In the rows from the line with "Task: Open Rezervace vybranými osobami tab" to the line with "click(474, 227)", replace "Hand tool" with "Brush tool" and leave everything else unchanged. Give back only those lines.
start PROVIDED ENTRIES
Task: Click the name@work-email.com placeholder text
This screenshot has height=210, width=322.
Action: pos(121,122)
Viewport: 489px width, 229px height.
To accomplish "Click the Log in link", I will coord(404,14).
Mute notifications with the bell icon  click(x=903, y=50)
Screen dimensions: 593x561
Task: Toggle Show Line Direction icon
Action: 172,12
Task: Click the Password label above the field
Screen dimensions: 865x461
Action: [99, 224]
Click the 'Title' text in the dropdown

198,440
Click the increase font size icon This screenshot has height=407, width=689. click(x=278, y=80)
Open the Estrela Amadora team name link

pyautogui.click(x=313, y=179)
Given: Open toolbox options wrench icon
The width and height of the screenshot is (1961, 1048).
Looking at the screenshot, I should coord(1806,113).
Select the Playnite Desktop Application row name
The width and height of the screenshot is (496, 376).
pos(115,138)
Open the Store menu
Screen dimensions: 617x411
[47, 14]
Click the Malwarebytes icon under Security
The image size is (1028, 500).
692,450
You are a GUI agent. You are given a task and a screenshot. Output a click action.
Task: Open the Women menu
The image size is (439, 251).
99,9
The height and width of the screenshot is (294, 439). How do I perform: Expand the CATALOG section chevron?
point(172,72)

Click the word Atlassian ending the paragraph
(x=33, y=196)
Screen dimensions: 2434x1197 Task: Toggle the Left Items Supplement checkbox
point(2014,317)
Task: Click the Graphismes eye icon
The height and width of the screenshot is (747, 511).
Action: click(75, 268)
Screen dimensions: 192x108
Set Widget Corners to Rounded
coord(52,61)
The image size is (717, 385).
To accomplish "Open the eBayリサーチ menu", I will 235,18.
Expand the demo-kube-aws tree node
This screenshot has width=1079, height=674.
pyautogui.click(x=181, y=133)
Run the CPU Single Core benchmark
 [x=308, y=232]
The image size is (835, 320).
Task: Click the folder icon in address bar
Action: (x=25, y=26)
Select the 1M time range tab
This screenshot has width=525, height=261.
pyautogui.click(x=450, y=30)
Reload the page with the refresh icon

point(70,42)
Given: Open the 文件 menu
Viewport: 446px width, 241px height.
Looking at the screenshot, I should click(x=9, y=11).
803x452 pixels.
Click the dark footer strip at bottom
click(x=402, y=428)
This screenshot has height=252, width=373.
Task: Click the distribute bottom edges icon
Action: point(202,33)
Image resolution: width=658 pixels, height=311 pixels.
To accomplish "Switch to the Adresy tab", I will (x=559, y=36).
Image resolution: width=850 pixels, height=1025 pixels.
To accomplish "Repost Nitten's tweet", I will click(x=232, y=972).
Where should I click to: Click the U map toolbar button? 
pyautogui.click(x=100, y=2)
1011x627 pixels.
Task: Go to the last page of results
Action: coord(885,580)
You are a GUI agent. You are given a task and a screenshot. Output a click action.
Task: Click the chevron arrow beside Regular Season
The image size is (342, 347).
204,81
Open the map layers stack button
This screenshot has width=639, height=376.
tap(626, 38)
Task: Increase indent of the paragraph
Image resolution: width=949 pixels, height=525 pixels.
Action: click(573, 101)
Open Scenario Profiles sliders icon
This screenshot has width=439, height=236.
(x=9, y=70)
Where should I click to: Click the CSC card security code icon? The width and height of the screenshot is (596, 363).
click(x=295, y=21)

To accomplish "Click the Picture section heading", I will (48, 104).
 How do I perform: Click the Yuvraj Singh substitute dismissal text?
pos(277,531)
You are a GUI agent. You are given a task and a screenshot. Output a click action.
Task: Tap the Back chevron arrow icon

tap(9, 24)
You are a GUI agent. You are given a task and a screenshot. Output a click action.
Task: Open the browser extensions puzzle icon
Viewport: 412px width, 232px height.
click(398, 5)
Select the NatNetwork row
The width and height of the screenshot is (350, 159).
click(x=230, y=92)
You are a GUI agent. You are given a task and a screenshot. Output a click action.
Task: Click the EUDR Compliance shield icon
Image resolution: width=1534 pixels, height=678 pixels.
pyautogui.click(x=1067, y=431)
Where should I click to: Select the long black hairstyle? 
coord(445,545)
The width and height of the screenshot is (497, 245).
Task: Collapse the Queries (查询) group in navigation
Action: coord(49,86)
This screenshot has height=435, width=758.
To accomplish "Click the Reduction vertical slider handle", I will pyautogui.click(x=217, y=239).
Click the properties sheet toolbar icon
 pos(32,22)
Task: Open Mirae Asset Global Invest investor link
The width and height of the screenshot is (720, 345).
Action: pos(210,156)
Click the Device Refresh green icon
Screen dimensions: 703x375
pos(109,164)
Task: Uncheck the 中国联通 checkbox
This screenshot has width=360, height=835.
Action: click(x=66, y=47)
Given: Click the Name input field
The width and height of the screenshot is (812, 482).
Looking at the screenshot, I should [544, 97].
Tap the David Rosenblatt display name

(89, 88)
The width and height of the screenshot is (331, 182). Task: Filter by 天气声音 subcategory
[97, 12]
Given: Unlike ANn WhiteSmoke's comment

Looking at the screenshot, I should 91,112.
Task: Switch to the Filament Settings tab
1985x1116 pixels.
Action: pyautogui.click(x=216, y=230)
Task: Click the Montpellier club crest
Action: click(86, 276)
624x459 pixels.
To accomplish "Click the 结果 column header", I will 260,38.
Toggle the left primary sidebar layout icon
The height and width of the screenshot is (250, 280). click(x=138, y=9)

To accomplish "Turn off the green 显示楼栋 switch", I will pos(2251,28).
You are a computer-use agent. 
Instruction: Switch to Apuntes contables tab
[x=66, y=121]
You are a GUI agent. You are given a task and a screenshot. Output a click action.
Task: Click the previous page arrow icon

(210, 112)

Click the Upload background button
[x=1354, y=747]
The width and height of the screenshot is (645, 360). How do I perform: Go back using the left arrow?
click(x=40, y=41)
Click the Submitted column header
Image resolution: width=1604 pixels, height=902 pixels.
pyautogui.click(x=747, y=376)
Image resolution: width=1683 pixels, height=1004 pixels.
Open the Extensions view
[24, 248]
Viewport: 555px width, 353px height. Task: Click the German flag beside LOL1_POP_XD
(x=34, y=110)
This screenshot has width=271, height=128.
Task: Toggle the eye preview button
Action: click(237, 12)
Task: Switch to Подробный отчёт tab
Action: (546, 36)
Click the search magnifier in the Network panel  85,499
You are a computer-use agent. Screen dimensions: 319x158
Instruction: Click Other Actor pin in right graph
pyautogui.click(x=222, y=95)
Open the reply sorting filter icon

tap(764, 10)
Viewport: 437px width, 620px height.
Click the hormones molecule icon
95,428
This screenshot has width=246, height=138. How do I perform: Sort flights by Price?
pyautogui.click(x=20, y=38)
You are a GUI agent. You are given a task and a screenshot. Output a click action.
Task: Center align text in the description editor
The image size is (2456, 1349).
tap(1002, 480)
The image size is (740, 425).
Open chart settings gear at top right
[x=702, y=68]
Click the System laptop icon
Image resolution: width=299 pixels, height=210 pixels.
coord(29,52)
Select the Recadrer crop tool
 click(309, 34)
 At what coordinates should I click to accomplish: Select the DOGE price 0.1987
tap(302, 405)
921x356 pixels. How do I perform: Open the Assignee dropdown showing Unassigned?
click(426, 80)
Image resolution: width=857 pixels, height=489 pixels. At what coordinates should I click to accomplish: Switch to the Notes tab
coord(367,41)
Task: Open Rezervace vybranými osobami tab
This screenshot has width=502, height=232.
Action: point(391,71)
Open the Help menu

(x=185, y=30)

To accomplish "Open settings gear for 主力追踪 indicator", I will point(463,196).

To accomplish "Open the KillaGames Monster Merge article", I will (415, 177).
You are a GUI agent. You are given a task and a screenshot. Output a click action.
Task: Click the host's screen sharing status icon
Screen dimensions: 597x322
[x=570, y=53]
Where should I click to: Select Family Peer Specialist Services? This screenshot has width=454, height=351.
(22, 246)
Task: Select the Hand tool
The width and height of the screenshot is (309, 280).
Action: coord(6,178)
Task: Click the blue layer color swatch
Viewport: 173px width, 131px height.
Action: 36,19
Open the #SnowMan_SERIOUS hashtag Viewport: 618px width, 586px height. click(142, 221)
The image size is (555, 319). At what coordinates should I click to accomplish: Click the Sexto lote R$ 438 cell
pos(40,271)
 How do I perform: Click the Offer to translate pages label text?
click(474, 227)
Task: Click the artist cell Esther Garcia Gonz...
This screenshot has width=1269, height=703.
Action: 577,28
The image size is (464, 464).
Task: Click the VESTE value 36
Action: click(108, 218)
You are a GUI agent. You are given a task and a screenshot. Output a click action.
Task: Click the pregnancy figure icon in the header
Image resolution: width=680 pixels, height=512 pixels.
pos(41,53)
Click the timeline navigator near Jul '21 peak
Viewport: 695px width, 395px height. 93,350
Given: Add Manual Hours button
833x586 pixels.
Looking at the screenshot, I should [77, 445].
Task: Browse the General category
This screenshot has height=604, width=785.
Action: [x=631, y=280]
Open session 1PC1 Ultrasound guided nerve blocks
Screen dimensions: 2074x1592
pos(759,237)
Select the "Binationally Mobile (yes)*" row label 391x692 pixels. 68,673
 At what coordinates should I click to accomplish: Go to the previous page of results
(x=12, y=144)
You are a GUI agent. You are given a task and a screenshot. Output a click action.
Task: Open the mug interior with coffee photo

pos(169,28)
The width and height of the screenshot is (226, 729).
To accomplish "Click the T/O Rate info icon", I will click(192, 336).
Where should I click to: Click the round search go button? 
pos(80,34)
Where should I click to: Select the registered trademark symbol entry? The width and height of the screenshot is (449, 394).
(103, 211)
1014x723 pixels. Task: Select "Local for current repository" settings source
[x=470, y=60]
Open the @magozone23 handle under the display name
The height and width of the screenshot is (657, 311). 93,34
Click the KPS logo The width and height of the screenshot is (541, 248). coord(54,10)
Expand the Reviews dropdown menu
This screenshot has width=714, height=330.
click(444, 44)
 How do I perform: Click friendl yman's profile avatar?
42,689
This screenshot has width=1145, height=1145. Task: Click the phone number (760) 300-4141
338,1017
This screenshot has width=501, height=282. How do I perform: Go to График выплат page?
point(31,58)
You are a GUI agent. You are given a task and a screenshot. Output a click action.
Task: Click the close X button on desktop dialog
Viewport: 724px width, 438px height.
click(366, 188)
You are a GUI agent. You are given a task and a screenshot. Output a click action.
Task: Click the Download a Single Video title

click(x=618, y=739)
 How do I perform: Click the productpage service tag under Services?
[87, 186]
end PROVIDED ENTRIES
[WRITTEN ANSWER]
Task: Open Rezervace vybranými osobami tab
This screenshot has width=502, height=232.
Action: point(391,71)
Open the Help menu

(x=185, y=30)

To accomplish "Open settings gear for 主力追踪 indicator", I will point(463,196).

To accomplish "Open the KillaGames Monster Merge article", I will (415, 177).
You are a GUI agent. You are given a task and a screenshot. Output a click action.
Task: Click the host's screen sharing status icon
Screen dimensions: 597x322
[x=570, y=53]
Where should I click to: Select Family Peer Specialist Services? This screenshot has width=454, height=351.
(22, 246)
Task: Select the Brush tool
The width and height of the screenshot is (309, 280).
Action: coord(6,178)
Task: Click the blue layer color swatch
Viewport: 173px width, 131px height.
Action: 36,19
Open the #SnowMan_SERIOUS hashtag Viewport: 618px width, 586px height. click(142, 221)
The image size is (555, 319). At what coordinates should I click to accomplish: Click the Sexto lote R$ 438 cell
pos(40,271)
 How do I perform: Click the Offer to translate pages label text?
click(474, 227)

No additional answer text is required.